──────── Material shown ────────
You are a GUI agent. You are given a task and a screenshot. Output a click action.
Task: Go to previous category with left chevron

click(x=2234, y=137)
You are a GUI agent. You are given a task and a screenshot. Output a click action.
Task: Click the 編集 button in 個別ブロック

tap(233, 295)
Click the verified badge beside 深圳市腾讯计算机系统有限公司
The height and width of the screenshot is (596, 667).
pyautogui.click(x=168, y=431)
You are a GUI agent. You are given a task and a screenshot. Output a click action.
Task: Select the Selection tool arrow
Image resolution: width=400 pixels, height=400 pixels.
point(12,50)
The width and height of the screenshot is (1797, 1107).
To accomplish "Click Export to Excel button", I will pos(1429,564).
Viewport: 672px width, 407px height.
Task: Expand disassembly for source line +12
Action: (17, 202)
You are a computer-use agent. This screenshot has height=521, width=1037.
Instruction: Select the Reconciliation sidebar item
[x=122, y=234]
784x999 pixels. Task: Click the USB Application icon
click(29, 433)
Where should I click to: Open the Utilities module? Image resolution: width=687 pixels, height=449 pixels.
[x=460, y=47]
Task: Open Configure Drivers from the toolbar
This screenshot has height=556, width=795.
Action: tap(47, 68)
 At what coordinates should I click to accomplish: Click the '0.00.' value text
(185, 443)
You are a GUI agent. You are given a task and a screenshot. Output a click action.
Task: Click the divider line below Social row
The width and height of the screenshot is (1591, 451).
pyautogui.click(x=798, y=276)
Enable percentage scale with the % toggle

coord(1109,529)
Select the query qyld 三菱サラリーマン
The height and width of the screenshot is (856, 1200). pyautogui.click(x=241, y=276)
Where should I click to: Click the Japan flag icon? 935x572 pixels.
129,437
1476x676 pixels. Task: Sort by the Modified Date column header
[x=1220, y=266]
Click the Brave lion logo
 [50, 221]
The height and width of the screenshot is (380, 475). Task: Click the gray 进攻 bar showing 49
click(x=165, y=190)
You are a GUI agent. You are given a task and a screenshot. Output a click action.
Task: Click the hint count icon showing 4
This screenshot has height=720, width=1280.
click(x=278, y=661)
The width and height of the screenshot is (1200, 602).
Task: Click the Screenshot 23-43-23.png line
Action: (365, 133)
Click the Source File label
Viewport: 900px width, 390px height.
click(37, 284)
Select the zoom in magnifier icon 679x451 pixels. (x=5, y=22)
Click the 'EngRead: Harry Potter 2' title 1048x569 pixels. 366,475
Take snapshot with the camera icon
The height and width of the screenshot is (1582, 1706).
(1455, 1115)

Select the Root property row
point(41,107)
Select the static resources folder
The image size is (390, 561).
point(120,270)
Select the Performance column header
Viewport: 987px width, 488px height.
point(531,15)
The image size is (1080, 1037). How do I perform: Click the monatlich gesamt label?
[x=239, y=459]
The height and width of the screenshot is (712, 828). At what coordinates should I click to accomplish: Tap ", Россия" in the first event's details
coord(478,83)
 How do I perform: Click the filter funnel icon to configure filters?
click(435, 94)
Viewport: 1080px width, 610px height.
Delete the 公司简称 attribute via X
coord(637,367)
────────
Your task
This calls for all of the entries above, repeated exactly.

Task output
You are a GUI agent. You are given a task and a screenshot. Output a click action.
Task: Go to previous category with left chevron

click(x=2234, y=137)
You are a GUI agent. You are given a task and a screenshot. Output a click action.
Task: Click the 編集 button in 個別ブロック

tap(233, 295)
Click the verified badge beside 深圳市腾讯计算机系统有限公司
The height and width of the screenshot is (596, 667).
pyautogui.click(x=168, y=431)
You are a GUI agent. You are given a task and a screenshot. Output a click action.
Task: Select the Selection tool arrow
Image resolution: width=400 pixels, height=400 pixels.
point(12,50)
The width and height of the screenshot is (1797, 1107).
To accomplish "Click Export to Excel button", I will pos(1429,564).
Viewport: 672px width, 407px height.
Task: Expand disassembly for source line +12
Action: (17, 202)
You are a computer-use agent. This screenshot has height=521, width=1037.
Instruction: Select the Reconciliation sidebar item
[x=122, y=234]
784x999 pixels. Task: Click the USB Application icon
click(29, 433)
Where should I click to: Open the Utilities module? Image resolution: width=687 pixels, height=449 pixels.
[x=460, y=47]
Task: Open Configure Drivers from the toolbar
This screenshot has height=556, width=795.
Action: tap(47, 68)
 At what coordinates should I click to accomplish: Click the '0.00.' value text
(185, 443)
You are a GUI agent. You are given a task and a screenshot. Output a click action.
Task: Click the divider line below Social row
The width and height of the screenshot is (1591, 451).
pyautogui.click(x=798, y=276)
Enable percentage scale with the % toggle

coord(1109,529)
Select the query qyld 三菱サラリーマン
The height and width of the screenshot is (856, 1200). pyautogui.click(x=241, y=276)
Where should I click to: Click the Japan flag icon? 935x572 pixels.
129,437
1476x676 pixels. Task: Sort by the Modified Date column header
[x=1220, y=266]
Click the Brave lion logo
 [50, 221]
The height and width of the screenshot is (380, 475). Task: Click the gray 进攻 bar showing 49
click(x=165, y=190)
You are a GUI agent. You are given a task and a screenshot. Output a click action.
Task: Click the hint count icon showing 4
This screenshot has height=720, width=1280.
click(x=278, y=661)
The width and height of the screenshot is (1200, 602).
Task: Click the Screenshot 23-43-23.png line
Action: (365, 133)
Click the Source File label
Viewport: 900px width, 390px height.
click(37, 284)
Select the zoom in magnifier icon 679x451 pixels. (x=5, y=22)
Click the 'EngRead: Harry Potter 2' title 1048x569 pixels. 366,475
Take snapshot with the camera icon
The height and width of the screenshot is (1582, 1706).
(1455, 1115)

Select the Root property row
point(41,107)
Select the static resources folder
The image size is (390, 561).
point(120,270)
Select the Performance column header
Viewport: 987px width, 488px height.
point(531,15)
The image size is (1080, 1037). How do I perform: Click the monatlich gesamt label?
[x=239, y=459]
The height and width of the screenshot is (712, 828). At what coordinates should I click to accomplish: Tap ", Россия" in the first event's details
coord(478,83)
 How do I perform: Click the filter funnel icon to configure filters?
click(435, 94)
Viewport: 1080px width, 610px height.
Delete the 公司简称 attribute via X
coord(637,367)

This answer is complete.